What many hospitality industry owner-operators, school principals, and other seemingly unrelated professionals have in common is that they can discover the hard way that they alone are held responsible for the drinkable quality of water at their premises.

In Australia or New Zealand, it doesn’t ultimately matter that local authorities might have vouched for the quality of the river you’re drawing water from, that a dam upstream is considered safe or even that the water coming out of the taps is via a recognised water authority. If a complaint is made and that water is found to be responsible for illness among a company’s customers, it’s on the business owner.

All such companies are expected to have a Water Quality Safety Plan (WQSP) available when asked for, which is why Water Source Australia is here to help.

‘We consider it unreasonable that a school principal is expected to know how to research, craft and present an acceptable Water Quality Safety Plan, on top of all their other responsibilities,’ said Water Source chief executive officer, Mark Campbell. ‘WQSP’s are complex and need to be regularly revisited. It’s not something a restaurant owner or other small business owner can be expected to easily tick off.
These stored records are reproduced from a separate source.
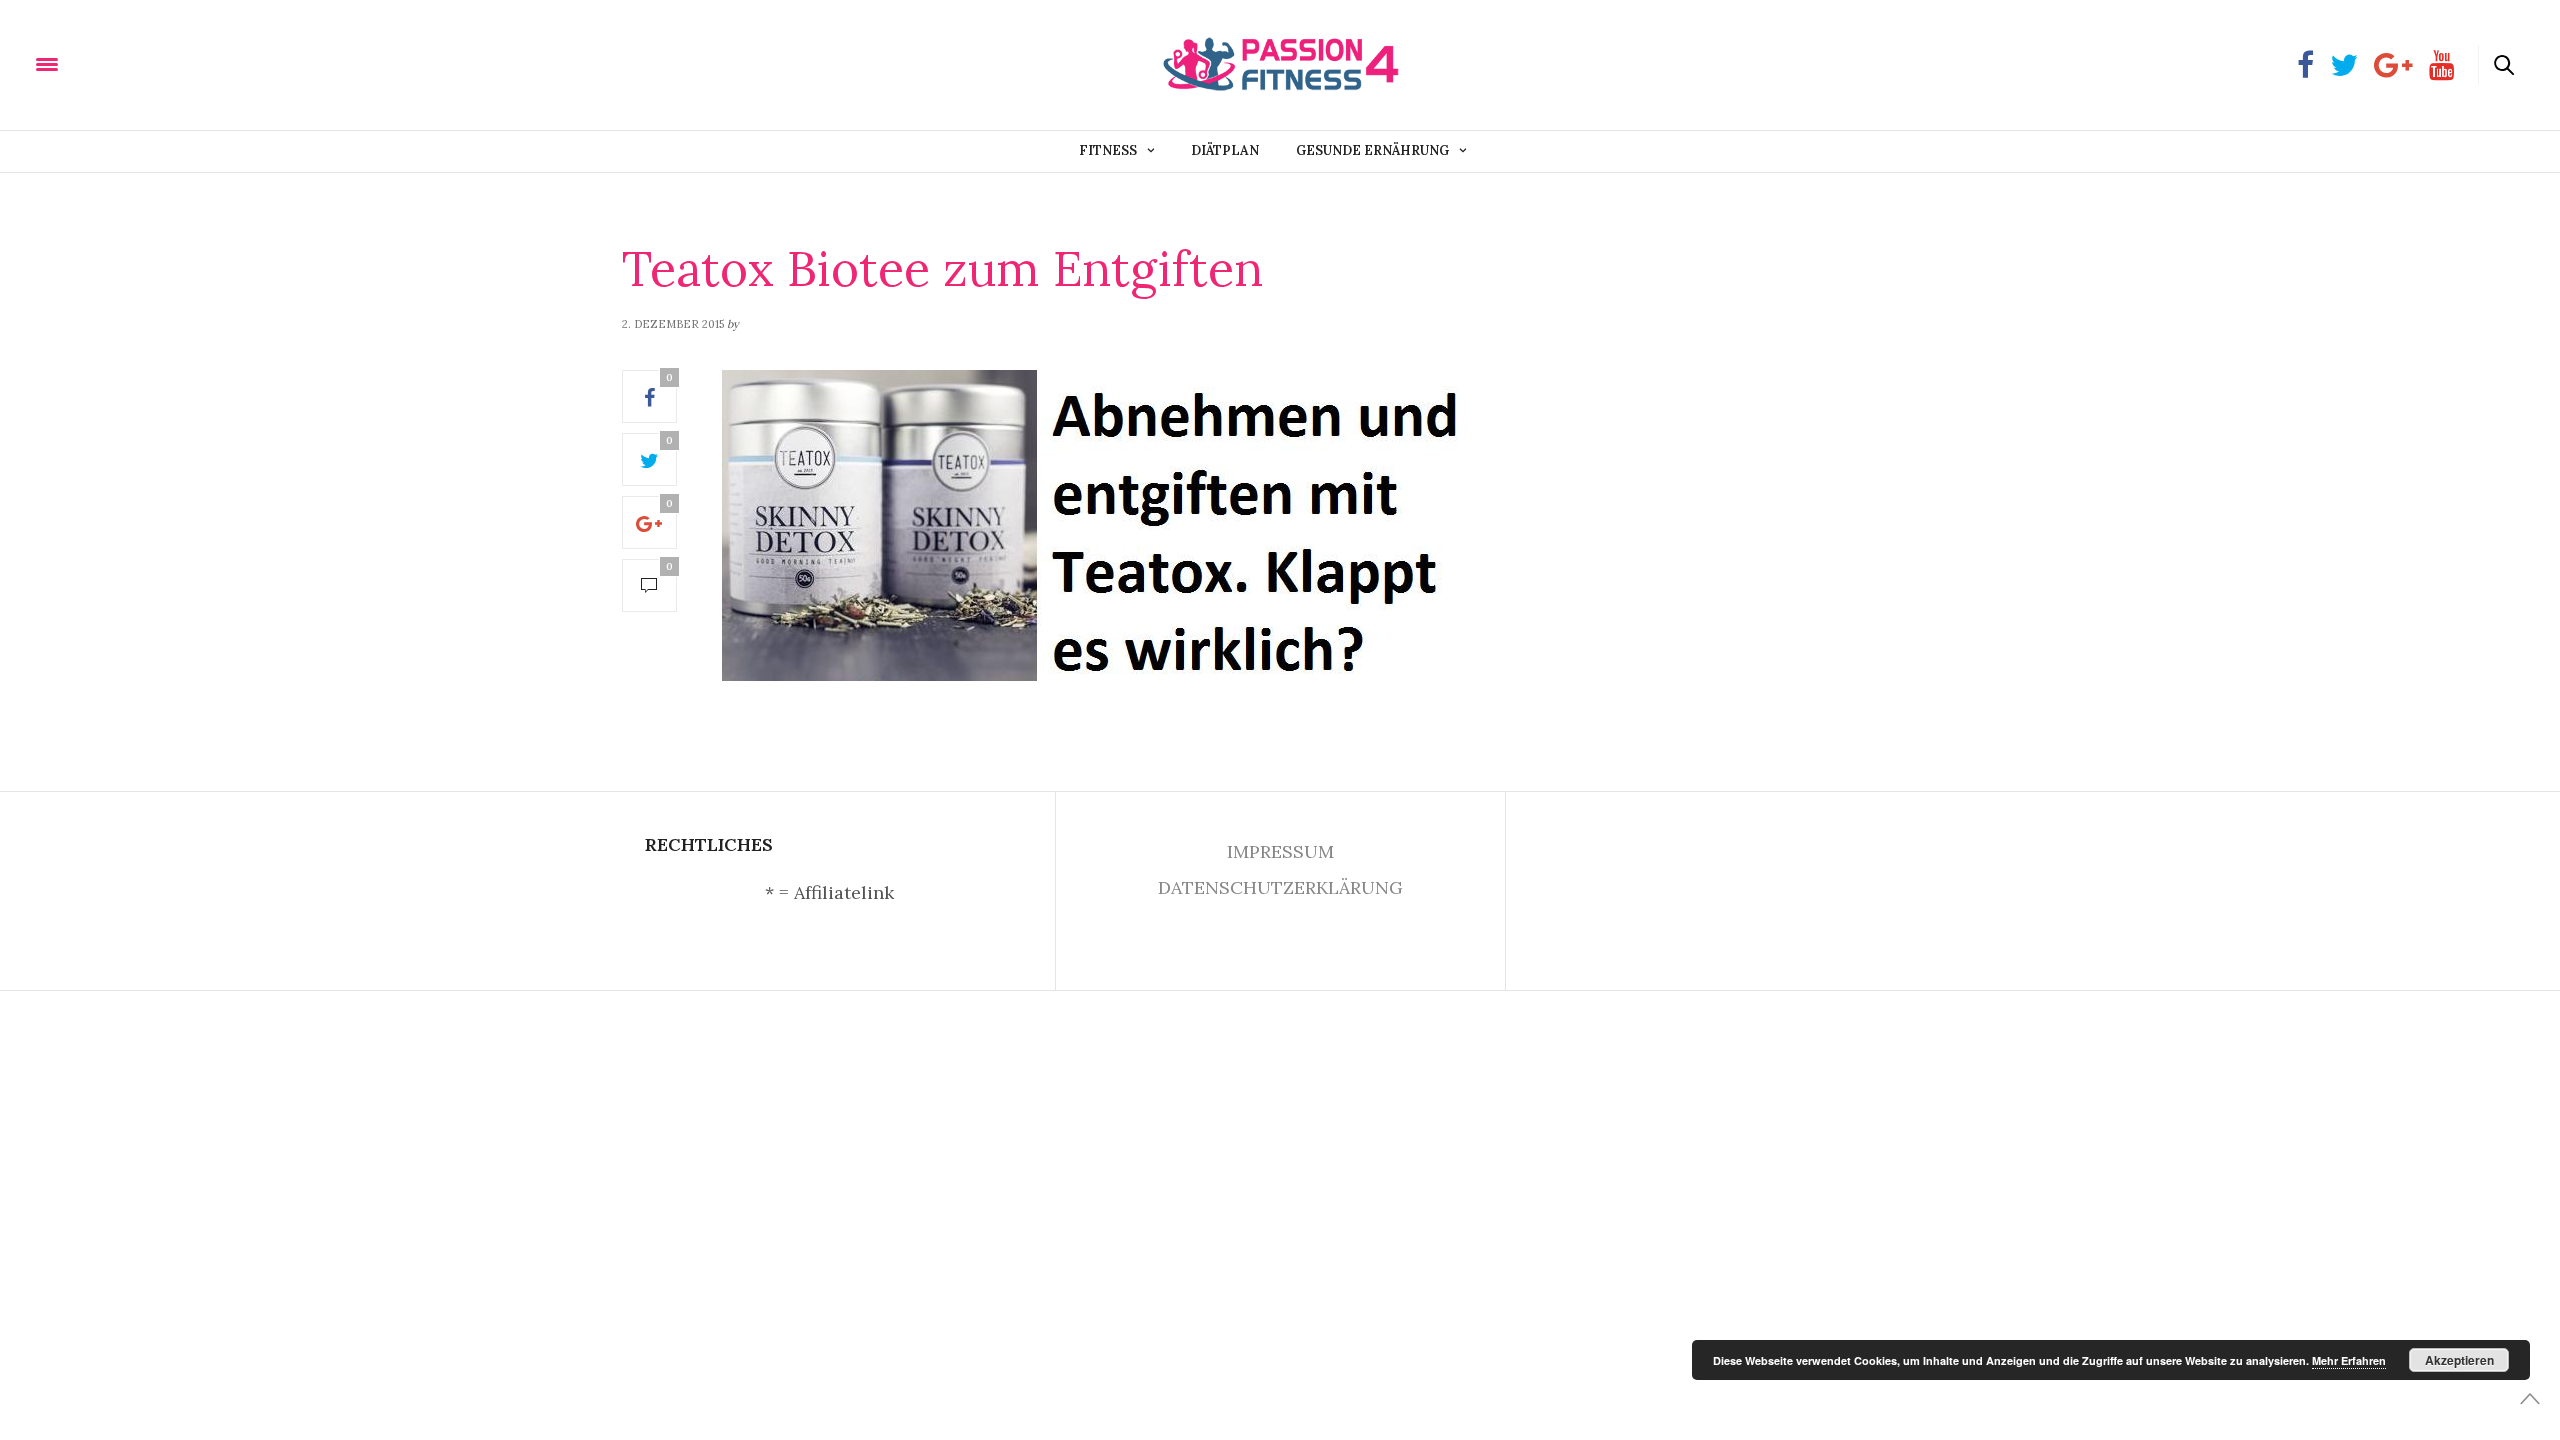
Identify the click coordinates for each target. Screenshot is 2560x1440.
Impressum (1280, 851)
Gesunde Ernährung (1372, 150)
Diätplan (1225, 150)
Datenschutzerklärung (1280, 887)
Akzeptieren (2459, 1360)
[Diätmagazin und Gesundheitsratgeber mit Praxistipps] (149, 63)
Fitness (1108, 150)
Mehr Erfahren (2349, 1360)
That’s why we simplified the process and digitised it.’

Water Source Australia’s new Brolga water filtration system comes complete with the ELEIoT monitoring and management system, driven by Internet of Things (IoT) smarts, and the Brolga also offers a digital, step-by-step WQSP module as an optional extra, for this reason.

‘There are states and territories right now where the education department facilities, by which I mean schools, are non-compliant with the same government’s water guidelines and drinking water acts,’ Water Source Australia’s sales engineer Michael Husy said. ‘It’s such a burden and requires specialist knowledge to build. Across states, in the relevant food and hygiene acts that cover cafes and restaurants, it’s in the fine print that the business owners are responsible for providing clean drinking water, and they have to be able to prove it.

‘We know the Brolga is going to be a huge asset for a lot of these businesses, by delivering drinkable water, and we saw the opportunity to also assist with the WQSP requirements.’

Michael said risk assessments originated in the US military, where conflict sites were investigated via what came to be known as a Failure Mode and Effects Analysis (FMEA), examining how likely a failure was to occur, and how could it be mitigated. NASA, Ford and other major American organisations embraced this safety check, until the concept of a FMEA morphed into an assessment of Hazard Analysis Critical Control Points (HACCP).

HACCP has now infiltrated all the way to the drinking water supplies of specific small businesses needing to be provably compliant on request from the relevant authorities. 

‘As part of the Brolga, or as a standalone offering, we have developed a cloud-based system, to ensure all risk assessments are completed and up to date,’ Michael said. ‘It enables normal businesspeople who are not experts to tick off what needs to be done and to have their WQSP in an up-to-date printable form that they can hand any water authority who arrives to check their water source.’

‘A water safety plan is never finished,’ Michael added. ‘Our cloud system is designed like an infinity loop because it needs to be continuously monitored and adapted. But we do that with a team of specialists so that Water Source can bring in laboratories, local water quality experts, geology experts and others, as required, to bring the thorough research and understanding a true WQSP demands.’